La Giovinezza (Paolo Sorrentino, 2015)

If Youth had proved to be a swansong for Michael Caine and Harvey Keitel, it would have been a respectable way to go out. They play friends on a long stay in a Swiss hotel, the former a retired composer and the latter a director trying to make his 'testament' work, spending their days mulling over their lives.
There is always a danger of an artist disappearing up their own fundament when they make their main characters artists too, but on the other hand it's no sin to stick to what you know, provided you have something universal to say too.
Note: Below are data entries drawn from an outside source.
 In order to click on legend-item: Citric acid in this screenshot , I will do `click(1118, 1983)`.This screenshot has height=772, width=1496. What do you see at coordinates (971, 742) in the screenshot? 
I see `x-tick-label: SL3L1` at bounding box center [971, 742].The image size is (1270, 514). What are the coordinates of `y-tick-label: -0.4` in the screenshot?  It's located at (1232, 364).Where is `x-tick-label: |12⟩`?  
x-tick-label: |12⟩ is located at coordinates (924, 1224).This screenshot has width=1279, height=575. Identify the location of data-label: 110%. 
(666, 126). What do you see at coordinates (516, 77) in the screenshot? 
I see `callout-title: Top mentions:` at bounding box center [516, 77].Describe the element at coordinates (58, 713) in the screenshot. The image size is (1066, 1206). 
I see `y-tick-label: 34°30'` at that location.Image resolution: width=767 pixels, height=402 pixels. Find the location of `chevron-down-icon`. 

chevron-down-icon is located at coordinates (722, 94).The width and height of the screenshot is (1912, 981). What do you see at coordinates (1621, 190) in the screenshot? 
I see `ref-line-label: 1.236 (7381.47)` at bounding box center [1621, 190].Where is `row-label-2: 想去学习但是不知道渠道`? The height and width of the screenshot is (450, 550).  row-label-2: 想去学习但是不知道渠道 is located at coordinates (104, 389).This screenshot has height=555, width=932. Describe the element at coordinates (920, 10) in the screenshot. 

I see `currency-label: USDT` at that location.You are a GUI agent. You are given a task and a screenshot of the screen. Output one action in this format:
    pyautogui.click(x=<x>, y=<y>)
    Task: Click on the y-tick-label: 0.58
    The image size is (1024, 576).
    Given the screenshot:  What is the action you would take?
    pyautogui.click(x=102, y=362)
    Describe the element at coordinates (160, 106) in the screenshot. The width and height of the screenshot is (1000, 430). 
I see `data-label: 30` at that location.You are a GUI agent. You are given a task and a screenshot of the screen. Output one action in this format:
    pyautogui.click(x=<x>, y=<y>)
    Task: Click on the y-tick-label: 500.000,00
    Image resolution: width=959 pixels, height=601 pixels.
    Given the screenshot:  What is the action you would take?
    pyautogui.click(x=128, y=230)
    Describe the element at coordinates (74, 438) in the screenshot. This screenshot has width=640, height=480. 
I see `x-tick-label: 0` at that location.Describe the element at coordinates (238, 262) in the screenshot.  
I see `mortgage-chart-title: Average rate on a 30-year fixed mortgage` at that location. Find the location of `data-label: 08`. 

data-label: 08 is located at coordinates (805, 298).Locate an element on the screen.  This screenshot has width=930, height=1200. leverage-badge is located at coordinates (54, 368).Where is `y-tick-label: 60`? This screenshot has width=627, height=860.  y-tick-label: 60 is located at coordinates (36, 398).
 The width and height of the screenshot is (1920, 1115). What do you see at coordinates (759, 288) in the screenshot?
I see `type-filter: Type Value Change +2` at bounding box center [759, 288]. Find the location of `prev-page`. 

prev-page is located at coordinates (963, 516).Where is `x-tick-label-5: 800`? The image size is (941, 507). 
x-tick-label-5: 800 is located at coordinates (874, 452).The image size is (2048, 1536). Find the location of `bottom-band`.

In this, Youth succeeds to a great degree, admittedly helped immensely by an arrestingly eclectic soundtrack and photography that will frequently leave you speechless. But it isn't beauty just for beauty's sake: images of this power reinforce the concept of the value and fragility of life, which works to support the central ideas of the film. Then, at other times, it's unexpectedly wryly funny too.
Thematically, this is the director recycling his preoccupations from his previous works such as The Consequences of Love and The Great Beauty; wistful musings on ageing, and it is somewhat odd to have a man in his mid-forties so fixated with the end of life. Again, it is also very stuck on the perspective of the self-involved wealthy white male. He will need another string to his bow sooner or later. But for now, you do have to marvel at the sheer command of atmosphere that Sorrentino has. It just leaves most other cinema looking heavy-handed and tawdry.